PG used in this study was obtained from a large phosphorus chemical company in Deyang, Sichuan, China. The samples were naturally dried at room temperature, mixed, shrunk, and weighed 200 g per bag for the test. Pine oils, Methyl isobutylcarbinol (MIBC), Tributyl phosphate (P86) and Dodecylamine were produced by Shanghai RHAWM Technology Development Co., Ltd., and Dodecyl trimethyl ammonium chloride (1231) was produced by Tianjin Kermel Chemical Reagent Co. The crystal modifier used in the test were Maleic acid and Aluminium sulfate, both produced by Chengdu Chron Chemical Co. All the reagents in the test were analytically pure. All reagents used in flotation which need to be diluted to a certain concentration by adding purified water, the resistivity of purified water is 18.25 MΩ.

Flotation experiment

The flotation test first weighed 200 g of PG raw ore for ball milling (GSDM-003A fine grinding machine, Beijing GOSDEL POWDE & TECHNOLOGY Co., Ltd., China), with material to ball ratio of 3:1 and 500 ml of water, and the fineness of grinding was adjusted by different grinding times.
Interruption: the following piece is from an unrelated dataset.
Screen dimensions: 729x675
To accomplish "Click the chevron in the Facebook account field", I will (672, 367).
The milled slurry was put into a 1L single tank flotation equipment (XFDIV, Jilin Province Prospecting Machinery Factory, China), stirred for 3 min, and reverse flotation was carried out by adding frothing agent and scraping the froth for 5 min to float out organic matter and microfine mud from phosphogypsum to obtain tailings1. Finally, gypsum concentrate was flotation by adding dodecylamine, and the product in the tank was tailings2. All test samples were dried at a temperature of 42 °C and used to test their yield, chemical composition, purity, whiteness, physical phase, morphology, etc. The productivity of concentrate and tailings is calculated according to formula (1), (2). The test water was laboratory tap water.
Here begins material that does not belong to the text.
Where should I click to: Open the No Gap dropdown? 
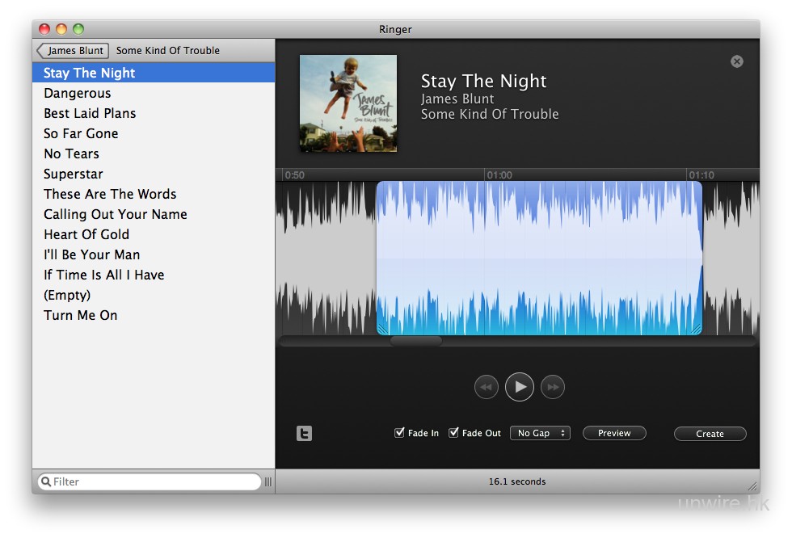pyautogui.click(x=540, y=433)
$${\text{Concentrate}}\;{\text{productivity}} = \left( {{\text{Concentrate}}\;{\text{quality/Raw}}\;{\text{ore}}\;{\text{quality}}} \right)*100\%$$
(1)
$${\text{Tailings}}\;{\text{productivity}} = \left( {{\text{Tailings}}\;{\text{quality/Raw}}\;{\text{ore}}\;{\text{quality}}} \right)*100\%$$
(2)

Preparation of α-HH

The α-HH was prepared by autoclave method. The main steps included hydrothermal synthesis reaction, high-temperature drying, and characterization. The specific procedure was as follows: 2 g of PG concentrate (purified phosphogypsum by flotation), solid–liquid ratio 1:149, was weighed and hydrothermally reacted in a 50 ml autoclave at 140 °C under fully closed conditions (the pressure of operation is 3 MPa), and the sample was quickly removed after 2 h of reaction, the upper liquid layer was poured out and dried at 120 °C for more than 12 h. The dried sample was stored in a desiccator and observed under a scanning electron microscope (TM-1000; HITACHI Co. Ltd., Tokyo, Japan) at a magnification of 1000 times to study whether there was any change in the crystal morphology. The effect of the amount of transcrystallizer on the crystal morphology of the prepared products was investigated. When the SEM image shows that it contains a large number of short columnar crystals, the reaction conditions required for the subsequent concentrate and raw ore comparison tests are reached, and the reaction is completed34. To further verify the differential changes of PG concentrate in the hydrothermal reaction with PG raw ore, PG raw ore was used as a control group to prepare α-HH under the same experimental conditions and compared with the characteristics of α-HH prepared from PG concentrate.

Characterization

The chemical composition of PG was analyzed using a sequential wavelength dispersive X-ray fluorescence spectrometer (XRF; Axios advanced, PANalytical B.V, Netherlands) with a tungsten target, tube pressure 60 kV, tube current 10 mA. A scanning electron microscope (TM-1000; HITACHI Co. Ltd., Tokyo, Japan) was used to observe the PG crystal morphology. The L/D ratio of α-HH crystals was measured by Nano measurer. The thermal stability of PG was analyzed using a simultaneous thermal analyzer (TG-DSC; SDT Q600, TA Instruments, America) to characterize PG further and determine the water of crystallization content. Chemical functional groups were characterized using a Fourier transform infrared spectrometer (FTIR; Spectrum One, Perkin Elmer Corporation, America) with a scan range of 500–4000 cm−1. A whiteness tester (SBDY-1P, Shanghai Yuefeng Instrumentation Co. China) was used to determine the PG whiteness. The soluble phosphorus content in the samples was determined by the phosphorus-vanadium-molybdenum yellow double wavelength photometric method in the People's Republic of China Building Materials Industry Standard “Method for the determination of phosphorus and fluorine in phosphogypsum” (JC/T 2073)35. Determination of water content attached to PG, purity of calcium sulfate dihydrate in accordance with the Chemical Analysis Method of Gypsum (GB/T 5484-2012)36.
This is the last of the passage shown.